**Work instruction**
Please copy every record exactly as it is written.

**The data**
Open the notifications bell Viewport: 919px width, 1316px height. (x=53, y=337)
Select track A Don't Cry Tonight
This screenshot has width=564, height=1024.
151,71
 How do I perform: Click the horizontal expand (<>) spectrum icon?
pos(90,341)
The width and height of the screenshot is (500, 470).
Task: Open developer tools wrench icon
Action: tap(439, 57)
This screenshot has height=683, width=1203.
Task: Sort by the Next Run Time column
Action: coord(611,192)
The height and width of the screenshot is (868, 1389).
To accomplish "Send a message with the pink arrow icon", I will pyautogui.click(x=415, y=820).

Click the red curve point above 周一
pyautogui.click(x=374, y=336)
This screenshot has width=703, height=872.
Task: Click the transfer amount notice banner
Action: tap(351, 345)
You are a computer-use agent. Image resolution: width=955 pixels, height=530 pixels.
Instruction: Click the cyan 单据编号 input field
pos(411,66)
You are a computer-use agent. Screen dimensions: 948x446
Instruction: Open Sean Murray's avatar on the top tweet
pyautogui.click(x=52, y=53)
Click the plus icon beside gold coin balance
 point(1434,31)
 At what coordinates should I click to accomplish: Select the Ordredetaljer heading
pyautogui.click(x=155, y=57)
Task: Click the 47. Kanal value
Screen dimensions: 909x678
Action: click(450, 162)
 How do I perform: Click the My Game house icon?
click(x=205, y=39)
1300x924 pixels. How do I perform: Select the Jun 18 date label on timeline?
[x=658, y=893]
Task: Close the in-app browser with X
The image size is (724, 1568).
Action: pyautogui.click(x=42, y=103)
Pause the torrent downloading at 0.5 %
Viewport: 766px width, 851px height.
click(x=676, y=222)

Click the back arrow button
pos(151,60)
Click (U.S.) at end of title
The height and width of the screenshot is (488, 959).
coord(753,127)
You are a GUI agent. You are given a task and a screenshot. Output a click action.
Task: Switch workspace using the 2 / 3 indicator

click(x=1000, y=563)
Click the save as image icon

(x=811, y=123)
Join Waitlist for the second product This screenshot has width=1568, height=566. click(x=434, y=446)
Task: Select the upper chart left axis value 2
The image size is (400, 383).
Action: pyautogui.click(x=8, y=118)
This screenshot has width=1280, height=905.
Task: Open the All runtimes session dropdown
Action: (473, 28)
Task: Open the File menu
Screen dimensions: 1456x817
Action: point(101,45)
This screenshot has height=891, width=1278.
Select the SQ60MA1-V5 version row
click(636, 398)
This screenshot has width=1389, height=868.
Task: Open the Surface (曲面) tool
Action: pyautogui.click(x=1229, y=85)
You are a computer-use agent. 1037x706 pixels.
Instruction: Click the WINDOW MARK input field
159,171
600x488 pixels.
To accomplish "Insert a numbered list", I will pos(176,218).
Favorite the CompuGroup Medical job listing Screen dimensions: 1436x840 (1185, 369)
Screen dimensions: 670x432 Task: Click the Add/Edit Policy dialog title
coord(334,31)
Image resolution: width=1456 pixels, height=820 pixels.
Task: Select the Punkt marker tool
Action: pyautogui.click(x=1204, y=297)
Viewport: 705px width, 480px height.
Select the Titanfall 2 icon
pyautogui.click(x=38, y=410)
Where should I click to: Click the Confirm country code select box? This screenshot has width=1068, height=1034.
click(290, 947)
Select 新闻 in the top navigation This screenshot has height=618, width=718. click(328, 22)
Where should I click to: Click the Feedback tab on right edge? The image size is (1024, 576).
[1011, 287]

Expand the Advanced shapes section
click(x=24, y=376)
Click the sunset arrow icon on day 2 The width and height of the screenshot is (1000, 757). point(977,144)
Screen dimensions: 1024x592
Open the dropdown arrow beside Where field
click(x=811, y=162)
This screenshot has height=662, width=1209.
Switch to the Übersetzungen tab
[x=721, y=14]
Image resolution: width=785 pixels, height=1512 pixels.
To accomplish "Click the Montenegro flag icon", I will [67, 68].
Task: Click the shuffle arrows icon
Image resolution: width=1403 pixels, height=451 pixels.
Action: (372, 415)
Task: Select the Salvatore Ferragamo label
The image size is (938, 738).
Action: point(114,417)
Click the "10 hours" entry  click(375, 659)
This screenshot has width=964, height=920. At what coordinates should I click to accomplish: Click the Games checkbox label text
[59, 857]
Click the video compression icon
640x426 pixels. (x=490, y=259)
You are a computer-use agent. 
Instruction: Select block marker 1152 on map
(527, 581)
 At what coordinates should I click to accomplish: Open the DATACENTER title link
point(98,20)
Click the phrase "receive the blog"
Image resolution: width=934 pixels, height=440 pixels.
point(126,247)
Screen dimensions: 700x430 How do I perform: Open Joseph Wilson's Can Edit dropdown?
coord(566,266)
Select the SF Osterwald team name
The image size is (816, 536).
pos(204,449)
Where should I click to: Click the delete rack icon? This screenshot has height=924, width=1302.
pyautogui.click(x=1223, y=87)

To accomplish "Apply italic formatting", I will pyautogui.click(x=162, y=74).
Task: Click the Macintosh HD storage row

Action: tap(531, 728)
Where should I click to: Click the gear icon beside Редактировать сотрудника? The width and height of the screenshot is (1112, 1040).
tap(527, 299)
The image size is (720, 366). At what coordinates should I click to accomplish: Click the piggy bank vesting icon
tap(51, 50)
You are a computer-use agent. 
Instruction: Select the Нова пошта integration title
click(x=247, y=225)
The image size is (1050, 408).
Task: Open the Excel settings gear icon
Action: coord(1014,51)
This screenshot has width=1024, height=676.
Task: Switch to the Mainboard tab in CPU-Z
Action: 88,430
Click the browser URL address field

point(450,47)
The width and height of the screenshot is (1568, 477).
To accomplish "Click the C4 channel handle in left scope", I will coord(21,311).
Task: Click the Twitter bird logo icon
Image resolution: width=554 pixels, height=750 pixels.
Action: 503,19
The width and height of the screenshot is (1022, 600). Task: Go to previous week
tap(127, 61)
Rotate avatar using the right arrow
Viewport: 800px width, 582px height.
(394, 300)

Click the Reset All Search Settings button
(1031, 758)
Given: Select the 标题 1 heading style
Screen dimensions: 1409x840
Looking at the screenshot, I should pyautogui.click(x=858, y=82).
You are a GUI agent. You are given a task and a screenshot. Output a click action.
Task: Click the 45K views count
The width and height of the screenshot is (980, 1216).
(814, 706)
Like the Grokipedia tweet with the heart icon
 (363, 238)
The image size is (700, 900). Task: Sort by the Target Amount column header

**Written answer**
Open the notifications bell Viewport: 919px width, 1316px height. (x=53, y=337)
Select track A Don't Cry Tonight
This screenshot has width=564, height=1024.
151,71
 How do I perform: Click the horizontal expand (<>) spectrum icon?
pos(90,341)
The width and height of the screenshot is (500, 470).
Task: Open developer tools wrench icon
Action: tap(439, 57)
This screenshot has height=683, width=1203.
Task: Sort by the Next Run Time column
Action: coord(611,192)
The height and width of the screenshot is (868, 1389).
To accomplish "Send a message with the pink arrow icon", I will pyautogui.click(x=415, y=820).

Click the red curve point above 周一
pyautogui.click(x=374, y=336)
This screenshot has width=703, height=872.
Task: Click the transfer amount notice banner
Action: tap(351, 345)
You are a computer-use agent. Image resolution: width=955 pixels, height=530 pixels.
Instruction: Click the cyan 单据编号 input field
pos(411,66)
You are a computer-use agent. Screen dimensions: 948x446
Instruction: Open Sean Murray's avatar on the top tweet
pyautogui.click(x=52, y=53)
Click the plus icon beside gold coin balance
 point(1434,31)
 At what coordinates should I click to accomplish: Select the Ordredetaljer heading
pyautogui.click(x=155, y=57)
Task: Click the 47. Kanal value
Screen dimensions: 909x678
Action: click(450, 162)
 How do I perform: Click the My Game house icon?
click(x=205, y=39)
1300x924 pixels. How do I perform: Select the Jun 18 date label on timeline?
[x=658, y=893]
Task: Close the in-app browser with X
The image size is (724, 1568).
Action: pyautogui.click(x=42, y=103)
Pause the torrent downloading at 0.5 %
Viewport: 766px width, 851px height.
click(x=676, y=222)

Click the back arrow button
pos(151,60)
Click (U.S.) at end of title
The height and width of the screenshot is (488, 959).
coord(753,127)
You are a GUI agent. You are given a task and a screenshot. Output a click action.
Task: Switch workspace using the 2 / 3 indicator

click(x=1000, y=563)
Click the save as image icon

(x=811, y=123)
Join Waitlist for the second product This screenshot has width=1568, height=566. click(x=434, y=446)
Task: Select the upper chart left axis value 2
The image size is (400, 383).
Action: pyautogui.click(x=8, y=118)
This screenshot has width=1280, height=905.
Task: Open the All runtimes session dropdown
Action: (473, 28)
Task: Open the File menu
Screen dimensions: 1456x817
Action: point(101,45)
This screenshot has height=891, width=1278.
Select the SQ60MA1-V5 version row
click(636, 398)
This screenshot has width=1389, height=868.
Task: Open the Surface (曲面) tool
Action: pyautogui.click(x=1229, y=85)
You are a computer-use agent. 1037x706 pixels.
Instruction: Click the WINDOW MARK input field
159,171
600x488 pixels.
To accomplish "Insert a numbered list", I will pos(176,218).
Favorite the CompuGroup Medical job listing Screen dimensions: 1436x840 (1185, 369)
Screen dimensions: 670x432 Task: Click the Add/Edit Policy dialog title
coord(334,31)
Image resolution: width=1456 pixels, height=820 pixels.
Task: Select the Punkt marker tool
Action: pyautogui.click(x=1204, y=297)
Viewport: 705px width, 480px height.
Select the Titanfall 2 icon
pyautogui.click(x=38, y=410)
Where should I click to: Click the Confirm country code select box? This screenshot has width=1068, height=1034.
click(290, 947)
Select 新闻 in the top navigation This screenshot has height=618, width=718. click(328, 22)
Where should I click to: Click the Feedback tab on right edge? The image size is (1024, 576).
[1011, 287]

Expand the Advanced shapes section
click(x=24, y=376)
Click the sunset arrow icon on day 2 The width and height of the screenshot is (1000, 757). point(977,144)
Screen dimensions: 1024x592
Open the dropdown arrow beside Where field
click(x=811, y=162)
This screenshot has height=662, width=1209.
Switch to the Übersetzungen tab
[x=721, y=14]
Image resolution: width=785 pixels, height=1512 pixels.
To accomplish "Click the Montenegro flag icon", I will [67, 68].
Task: Click the shuffle arrows icon
Image resolution: width=1403 pixels, height=451 pixels.
Action: (372, 415)
Task: Select the Salvatore Ferragamo label
The image size is (938, 738).
Action: point(114,417)
Click the "10 hours" entry  click(375, 659)
This screenshot has width=964, height=920. At what coordinates should I click to accomplish: Click the Games checkbox label text
[59, 857]
Click the video compression icon
640x426 pixels. (x=490, y=259)
You are a computer-use agent. 
Instruction: Select block marker 1152 on map
(527, 581)
 At what coordinates should I click to accomplish: Open the DATACENTER title link
point(98,20)
Click the phrase "receive the blog"
Image resolution: width=934 pixels, height=440 pixels.
point(126,247)
Screen dimensions: 700x430 How do I perform: Open Joseph Wilson's Can Edit dropdown?
coord(566,266)
Select the SF Osterwald team name
The image size is (816, 536).
pos(204,449)
Where should I click to: Click the delete rack icon? This screenshot has height=924, width=1302.
pyautogui.click(x=1223, y=87)

To accomplish "Apply italic formatting", I will pyautogui.click(x=162, y=74).
Task: Click the Macintosh HD storage row

Action: tap(531, 728)
Where should I click to: Click the gear icon beside Редактировать сотрудника? The width and height of the screenshot is (1112, 1040).
tap(527, 299)
The image size is (720, 366). At what coordinates should I click to accomplish: Click the piggy bank vesting icon
tap(51, 50)
You are a computer-use agent. 
Instruction: Select the Нова пошта integration title
click(x=247, y=225)
The image size is (1050, 408).
Task: Open the Excel settings gear icon
Action: coord(1014,51)
This screenshot has width=1024, height=676.
Task: Switch to the Mainboard tab in CPU-Z
Action: 88,430
Click the browser URL address field

point(450,47)
The width and height of the screenshot is (1568, 477).
To accomplish "Click the C4 channel handle in left scope", I will coord(21,311).
Task: Click the Twitter bird logo icon
Image resolution: width=554 pixels, height=750 pixels.
Action: 503,19
The width and height of the screenshot is (1022, 600). Task: Go to previous week
tap(127, 61)
Rotate avatar using the right arrow
Viewport: 800px width, 582px height.
(394, 300)

Click the Reset All Search Settings button
(1031, 758)
Given: Select the 标题 1 heading style
Screen dimensions: 1409x840
Looking at the screenshot, I should pyautogui.click(x=858, y=82).
You are a GUI agent. You are given a task and a screenshot. Output a click action.
Task: Click the 45K views count
The width and height of the screenshot is (980, 1216).
(814, 706)
Like the Grokipedia tweet with the heart icon
 (363, 238)
The image size is (700, 900). Task: Sort by the Target Amount column header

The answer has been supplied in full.